People in disadvantaged communities are more likely to be exposed and less likely to be diagnosed early, meaning that generally they suffer from worse treatment outcomes. Social stigma, gaps in health systems and misattributed symptoms can also further delay care.

That’s why people-centred models, which combine medical treatment with psychological, economic and social support, are increasingly recognised as essential to tackling TB effectively.

TB affects people of all sexes and genders, but data from the WHO show that men aged 15 and older bear a disproportionately high burden. In 2024, an estimated 54 per cent of people who developed TB were men, compared with women (35 per cent) and children and adolescents (11 per cent).

Men also face greater barriers to diagnosis and treatment and have worse outcomes – for example, a 45-per-cent higher death rate after starting treatment, compared with women.

These disparities are driven by a mix of factors, from higher rates of smoking and alcohol use among men, to occupational risks and gender norms that discourage seeking care.

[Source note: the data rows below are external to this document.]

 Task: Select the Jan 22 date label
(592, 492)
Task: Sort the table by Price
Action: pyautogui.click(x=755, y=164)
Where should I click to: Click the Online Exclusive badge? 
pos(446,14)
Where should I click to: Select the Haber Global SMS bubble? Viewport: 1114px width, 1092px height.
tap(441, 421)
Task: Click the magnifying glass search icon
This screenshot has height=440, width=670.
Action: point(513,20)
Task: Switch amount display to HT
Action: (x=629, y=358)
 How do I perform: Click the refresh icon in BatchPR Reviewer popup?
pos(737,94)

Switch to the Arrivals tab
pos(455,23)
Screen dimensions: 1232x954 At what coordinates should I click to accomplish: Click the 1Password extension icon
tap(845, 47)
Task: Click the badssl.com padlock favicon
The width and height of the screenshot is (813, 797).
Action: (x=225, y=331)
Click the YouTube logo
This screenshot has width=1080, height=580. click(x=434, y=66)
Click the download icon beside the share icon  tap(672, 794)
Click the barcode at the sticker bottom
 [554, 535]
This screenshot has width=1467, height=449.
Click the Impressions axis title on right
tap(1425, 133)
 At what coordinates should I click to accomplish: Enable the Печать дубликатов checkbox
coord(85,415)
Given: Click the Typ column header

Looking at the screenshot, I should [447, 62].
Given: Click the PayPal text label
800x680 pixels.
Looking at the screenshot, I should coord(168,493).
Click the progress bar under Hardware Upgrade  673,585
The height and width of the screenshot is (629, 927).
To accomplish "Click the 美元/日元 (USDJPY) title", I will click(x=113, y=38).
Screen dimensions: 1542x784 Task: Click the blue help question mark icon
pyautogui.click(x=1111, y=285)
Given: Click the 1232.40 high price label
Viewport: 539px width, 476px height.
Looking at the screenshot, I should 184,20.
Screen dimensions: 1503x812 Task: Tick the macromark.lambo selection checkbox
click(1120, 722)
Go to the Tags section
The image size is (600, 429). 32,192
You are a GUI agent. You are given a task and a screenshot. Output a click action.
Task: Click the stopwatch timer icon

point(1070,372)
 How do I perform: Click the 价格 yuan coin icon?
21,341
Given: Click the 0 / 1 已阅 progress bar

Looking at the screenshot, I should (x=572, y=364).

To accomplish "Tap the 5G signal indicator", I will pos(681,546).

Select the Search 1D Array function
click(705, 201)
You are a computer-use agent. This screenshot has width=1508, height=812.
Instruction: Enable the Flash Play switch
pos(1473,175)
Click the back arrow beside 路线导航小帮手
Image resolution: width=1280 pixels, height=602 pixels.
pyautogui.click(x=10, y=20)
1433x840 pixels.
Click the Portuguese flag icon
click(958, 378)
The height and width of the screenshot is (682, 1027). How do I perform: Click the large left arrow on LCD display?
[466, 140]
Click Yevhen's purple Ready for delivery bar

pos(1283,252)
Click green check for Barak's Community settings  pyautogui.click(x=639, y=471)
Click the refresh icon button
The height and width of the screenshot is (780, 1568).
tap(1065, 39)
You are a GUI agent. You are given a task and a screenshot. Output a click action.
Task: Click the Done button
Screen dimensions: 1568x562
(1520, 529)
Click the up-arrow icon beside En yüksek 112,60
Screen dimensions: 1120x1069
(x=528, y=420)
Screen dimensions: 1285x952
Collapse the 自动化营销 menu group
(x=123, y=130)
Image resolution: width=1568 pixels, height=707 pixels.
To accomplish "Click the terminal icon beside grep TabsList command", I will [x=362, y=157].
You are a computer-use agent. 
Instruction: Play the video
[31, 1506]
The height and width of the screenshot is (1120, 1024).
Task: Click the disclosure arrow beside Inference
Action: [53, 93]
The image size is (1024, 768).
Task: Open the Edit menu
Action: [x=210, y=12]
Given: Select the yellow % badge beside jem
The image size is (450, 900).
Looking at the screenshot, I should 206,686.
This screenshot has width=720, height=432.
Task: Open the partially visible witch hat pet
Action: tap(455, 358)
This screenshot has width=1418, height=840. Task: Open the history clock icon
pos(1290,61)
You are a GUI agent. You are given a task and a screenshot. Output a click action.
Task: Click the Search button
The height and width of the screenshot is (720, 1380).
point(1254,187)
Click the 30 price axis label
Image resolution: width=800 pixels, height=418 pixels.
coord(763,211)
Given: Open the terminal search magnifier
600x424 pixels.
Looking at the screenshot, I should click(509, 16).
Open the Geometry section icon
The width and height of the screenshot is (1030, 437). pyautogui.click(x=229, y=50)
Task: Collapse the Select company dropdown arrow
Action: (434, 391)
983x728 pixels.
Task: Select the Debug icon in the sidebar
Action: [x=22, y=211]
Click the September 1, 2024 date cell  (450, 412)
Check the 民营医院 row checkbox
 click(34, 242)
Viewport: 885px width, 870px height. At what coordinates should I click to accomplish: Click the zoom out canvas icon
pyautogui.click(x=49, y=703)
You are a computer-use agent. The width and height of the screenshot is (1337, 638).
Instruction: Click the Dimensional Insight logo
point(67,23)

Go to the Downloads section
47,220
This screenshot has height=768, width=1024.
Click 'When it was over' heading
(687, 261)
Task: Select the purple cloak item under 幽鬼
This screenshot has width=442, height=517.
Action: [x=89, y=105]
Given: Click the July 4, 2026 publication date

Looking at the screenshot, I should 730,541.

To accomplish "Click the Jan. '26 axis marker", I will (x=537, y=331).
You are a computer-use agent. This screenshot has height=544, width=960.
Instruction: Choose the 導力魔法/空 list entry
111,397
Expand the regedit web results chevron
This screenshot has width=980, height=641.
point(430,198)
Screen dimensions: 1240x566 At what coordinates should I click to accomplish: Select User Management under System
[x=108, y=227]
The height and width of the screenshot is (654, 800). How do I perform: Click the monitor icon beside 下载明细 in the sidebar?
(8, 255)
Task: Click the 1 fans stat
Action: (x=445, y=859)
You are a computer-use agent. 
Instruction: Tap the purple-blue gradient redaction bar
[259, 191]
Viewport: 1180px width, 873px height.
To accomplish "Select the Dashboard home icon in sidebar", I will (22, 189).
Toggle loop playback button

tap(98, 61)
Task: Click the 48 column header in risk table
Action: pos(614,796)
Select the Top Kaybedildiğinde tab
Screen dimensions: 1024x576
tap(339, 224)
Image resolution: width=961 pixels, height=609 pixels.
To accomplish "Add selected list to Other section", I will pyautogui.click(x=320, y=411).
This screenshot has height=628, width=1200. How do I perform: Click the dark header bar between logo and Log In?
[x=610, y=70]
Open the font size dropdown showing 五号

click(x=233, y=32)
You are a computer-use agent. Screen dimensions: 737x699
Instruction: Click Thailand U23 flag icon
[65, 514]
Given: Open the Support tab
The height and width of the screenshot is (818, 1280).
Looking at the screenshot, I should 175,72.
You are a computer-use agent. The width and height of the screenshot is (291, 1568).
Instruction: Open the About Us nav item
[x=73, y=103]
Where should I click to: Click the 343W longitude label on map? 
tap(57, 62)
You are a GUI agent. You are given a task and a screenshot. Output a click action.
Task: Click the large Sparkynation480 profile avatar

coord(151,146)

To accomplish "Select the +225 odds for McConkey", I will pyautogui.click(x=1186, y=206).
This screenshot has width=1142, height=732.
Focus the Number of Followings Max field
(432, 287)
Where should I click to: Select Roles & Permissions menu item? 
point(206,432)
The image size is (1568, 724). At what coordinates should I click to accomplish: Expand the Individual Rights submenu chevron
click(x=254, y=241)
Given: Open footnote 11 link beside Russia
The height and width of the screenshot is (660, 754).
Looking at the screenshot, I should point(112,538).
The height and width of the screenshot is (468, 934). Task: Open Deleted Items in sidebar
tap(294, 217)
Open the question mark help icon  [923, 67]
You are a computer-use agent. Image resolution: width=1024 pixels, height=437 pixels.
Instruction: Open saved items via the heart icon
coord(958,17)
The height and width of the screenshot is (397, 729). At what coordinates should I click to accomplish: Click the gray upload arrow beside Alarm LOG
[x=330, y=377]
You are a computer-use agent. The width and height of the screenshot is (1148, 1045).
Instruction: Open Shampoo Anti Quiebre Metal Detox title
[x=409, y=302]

Women and people with diverse sexual orientations and gender identities also face distinct challenges. A gender-responsive, people-centred approach is therefore critical if the goal of ending TB for everyone is to be achieved.

A gloved hand holding a rapid blood test for tuberculosis
The first WHO-recommended rapid diagnostic test for TB revolutionised its diagnosis. It was simple to perform, produced results in under two hours and could detect resistance to rifampicin, one of the most potent drugs to treat TB

Turning points

The good news is that science is making some of the biggest advances against TB in decades – from faster diagnosis to shorter and less toxic treatment regimens and promising vaccines.

Rapid molecular tests such as Xpert MTB/RIF and Truenat can detect TB and drug resistance within hours rather than weeks, and artificial intelligence-assisted chest X-rays are improving early detection in areas without access to radiologists.

Treatment regimens have also become shorter and safer. It’s now possible to treat TB infection in one month, some forms of drug-susceptible TB in four months and drug-resistant TB in six months.

Vaccine research is advancing too, with candidates such as M72/AS01E in late-stage clinical trials. Together, these advances mark major progress, but ensuring that everyone can benefit from them, especially in low-resource settings, remains a big challenge.

Studies from the Centre for Tuberculosis Research in Liverpool have shown that stigma, discrimination, poverty, gender and structural barriers all influence the journey people with TB take.

To ensure no one with TB gets left behind, understanding how people experience the disease and the barriers and facilitators in reaching those with TB is essential.

To bring about people-centred TB treatment, governments, researchers and TB-affected communities are working together on models that combine clinical care with community education, mental health support and financial or nutritional assistance. But there’s still a long way to go.

The UK’s recent pledge of £850m to the Global Fund to Fight AIDS, Tuberculosis and Malaria for 2027–29 reflects this commitment, contributing to an effort the Fund estimates has saved 70 million lives since 2002.

It should be acknowledged, though, that the pledge represents a 15-per-cent cut from the previous financial cycle, adding to the deep realities of development funding cuts and the impact on the progress in the fight against TB.

Cuts to international aid have weakened TB programmes in the countries that carry the highest burden and this will have consequences that will inevitably ripple across borders. Sustained political will and investment in locally appropriate, people-centred approaches are essential if we are to reach the goal of ending TB for all.

So, should you be worried about catching TB? If you live in the UK, generally no. TB is still uncommon and, for most people, the risk of infection is very low unless you have close, prolonged contact with someone infectious.

If you have a cough that lasts more than three weeks – especially if it comes with other symptoms such as fever, weight loss or night sweats – contact your doctor.